Jimmy Wales wrote:
I changed the bash prompt for root on zwinger to something distinctive. It's all very well to say "be careful", but unfortunately our simple mammalian brains aren't designed to detect when one familiar bit of english text is replaced by another. Colours, flashing lights, pretty pictures -- these work better. They allow faster recognition and require less concentration.
Of course I fully agree. No human can really be blamed for this sort of error, our simple mammalian brains are simply not suitable for this type of repetitive work. (Jeronim typed reboot about 100 times that day, on purpose, on other servers.)
The one thing that came to my mind is: why does anyone log into zwinger in the first place? Since it's this horribly frightening SPOF, ought we to not avoid even _looking_ at it funny?
--Jimbo
Am I correct in thinking that the problem seems to be centred on Zwinger's being a central NFS server for a number of crucial read-only configuration files used by a large number of servers, and apps behaving in a peculiar (and usually disastrous) way when NFS dies?
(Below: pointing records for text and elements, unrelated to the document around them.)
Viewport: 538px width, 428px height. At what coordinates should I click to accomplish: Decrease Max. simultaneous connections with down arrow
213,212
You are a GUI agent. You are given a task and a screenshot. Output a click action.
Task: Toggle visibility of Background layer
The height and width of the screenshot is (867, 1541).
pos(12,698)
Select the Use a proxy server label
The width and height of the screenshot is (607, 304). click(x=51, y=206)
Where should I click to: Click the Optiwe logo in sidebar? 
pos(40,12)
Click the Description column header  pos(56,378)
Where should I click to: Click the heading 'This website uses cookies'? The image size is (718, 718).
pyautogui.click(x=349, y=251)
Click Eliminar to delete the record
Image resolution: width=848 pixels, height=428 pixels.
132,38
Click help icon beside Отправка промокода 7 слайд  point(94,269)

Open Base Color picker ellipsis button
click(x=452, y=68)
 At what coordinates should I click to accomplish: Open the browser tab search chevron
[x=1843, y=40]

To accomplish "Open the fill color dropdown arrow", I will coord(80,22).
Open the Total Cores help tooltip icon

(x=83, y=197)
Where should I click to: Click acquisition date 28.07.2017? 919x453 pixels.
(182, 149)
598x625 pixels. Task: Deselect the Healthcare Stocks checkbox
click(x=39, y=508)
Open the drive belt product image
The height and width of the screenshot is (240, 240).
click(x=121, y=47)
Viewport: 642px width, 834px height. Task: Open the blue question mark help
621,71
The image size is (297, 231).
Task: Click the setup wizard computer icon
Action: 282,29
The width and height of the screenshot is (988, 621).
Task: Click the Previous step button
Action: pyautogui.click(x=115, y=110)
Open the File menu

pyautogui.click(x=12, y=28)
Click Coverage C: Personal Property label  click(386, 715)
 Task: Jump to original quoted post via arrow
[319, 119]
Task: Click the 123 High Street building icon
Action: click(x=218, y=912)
How about just keeping local copies on each server, running rsync, rather than NFS, on the master, and using rsync to keep all the local copies on te slaves in sync? The files can even be kept "in the same place" as currently, using symbolic links. If the master falls over, all of its clients continue to work, and they will continue updating when the master is either brought back up, or replaced. A CNAME would probably be a good way of designating the master.
No new technology needed, which is rather better than my original idea of implementing reliable NFS failover at the client, which I won't go into further, other that to say that it seemed a good idea until I considered (a) the wrongness of re-inventing the wheel in a very complex way, and (b) the fact that the best way to keep the multiple redundant NFS servers in sync would be rsync...
-- Neil